HP to Slash 6,000 Roles as Memory Prices Spike and the AI Transition Bites


After Microsoft trimmed thousands of roles throughout this year, HP is now preparing one of its largest workforce reductions in years. Here, we are discussing the potential for slashing 6,000 jobs as the company battles rising component costs, shaky demand, and a wobbly outlook for fiscal 2026.

HP says the planned layoffs, representing as much as 10% of its global staff, are part of a multi-year restructuring roadmap that runs through 2028. The company is trying to pull back at least $1 billion in annual expenses as memory prices spike and new U.S. trade rules inflate operating costs far faster than anticipated.

Despite posting a 4% bump in quarterly revenue to $14.65 billion and modest net income growth to $795 million, investors are unsure about it. HP reportedly expects FY26 EPS of $2.90–$3.20, below the market’s $3.33 projection. The print business remains the biggest drag, down by 4%, while PCs held strong with 8% YoY growth to $10.35 billion.

The real pain point HP says is related to components as memory alone has ballooned to 18% of a typical PC’s cost, with prices rising sharply in recent weeks.

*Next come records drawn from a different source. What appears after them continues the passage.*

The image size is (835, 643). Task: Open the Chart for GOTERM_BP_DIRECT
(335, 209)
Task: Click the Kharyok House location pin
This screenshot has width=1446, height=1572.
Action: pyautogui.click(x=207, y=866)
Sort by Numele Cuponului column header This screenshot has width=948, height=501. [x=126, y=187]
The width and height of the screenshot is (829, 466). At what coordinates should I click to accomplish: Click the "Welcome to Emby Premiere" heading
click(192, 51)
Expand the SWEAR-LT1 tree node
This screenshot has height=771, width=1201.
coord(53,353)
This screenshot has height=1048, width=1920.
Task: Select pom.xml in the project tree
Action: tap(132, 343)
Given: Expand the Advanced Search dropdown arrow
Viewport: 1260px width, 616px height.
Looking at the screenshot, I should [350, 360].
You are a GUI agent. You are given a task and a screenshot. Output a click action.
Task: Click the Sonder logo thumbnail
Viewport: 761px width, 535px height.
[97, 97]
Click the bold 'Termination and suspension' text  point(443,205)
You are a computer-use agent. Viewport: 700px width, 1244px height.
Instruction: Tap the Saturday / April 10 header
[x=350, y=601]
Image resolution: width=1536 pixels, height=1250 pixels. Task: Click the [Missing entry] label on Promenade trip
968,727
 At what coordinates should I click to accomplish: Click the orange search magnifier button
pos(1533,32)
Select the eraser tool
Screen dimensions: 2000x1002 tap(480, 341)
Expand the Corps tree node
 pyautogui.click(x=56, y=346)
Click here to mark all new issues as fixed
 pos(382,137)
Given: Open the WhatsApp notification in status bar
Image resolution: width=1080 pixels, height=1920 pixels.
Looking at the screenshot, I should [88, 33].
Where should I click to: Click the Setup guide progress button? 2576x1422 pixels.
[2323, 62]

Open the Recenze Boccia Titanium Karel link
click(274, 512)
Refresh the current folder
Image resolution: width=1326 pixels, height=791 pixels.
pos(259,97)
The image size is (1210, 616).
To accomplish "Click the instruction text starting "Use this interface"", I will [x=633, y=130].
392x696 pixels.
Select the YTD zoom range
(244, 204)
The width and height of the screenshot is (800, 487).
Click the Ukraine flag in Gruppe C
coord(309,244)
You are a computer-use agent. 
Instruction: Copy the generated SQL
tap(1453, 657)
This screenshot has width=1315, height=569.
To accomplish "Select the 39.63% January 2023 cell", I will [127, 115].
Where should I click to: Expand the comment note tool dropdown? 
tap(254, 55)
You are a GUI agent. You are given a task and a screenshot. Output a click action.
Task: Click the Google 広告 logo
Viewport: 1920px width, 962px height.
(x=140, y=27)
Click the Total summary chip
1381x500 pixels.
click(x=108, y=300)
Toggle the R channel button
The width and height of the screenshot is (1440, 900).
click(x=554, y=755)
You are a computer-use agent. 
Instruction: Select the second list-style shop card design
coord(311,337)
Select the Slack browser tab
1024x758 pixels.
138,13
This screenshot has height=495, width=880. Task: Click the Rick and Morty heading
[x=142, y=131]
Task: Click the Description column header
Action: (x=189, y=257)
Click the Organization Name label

The surging cost of DRAM is also expected to hike the price of Xbox consoles yet again.

Not to forget, HP laid off an additional 1,000 to 2,000 employees in February as part of a planned restructuring. All that said, HP CEO Enrique Lores is still pushing an AI-first narrative, arguing that HP can embed AI deeper across its product stack and internal workflows.

Big Tech keeps saying AI is the next big opportunity, but for thousands of workers, it’s increasingly becoming the next big layoff trigger.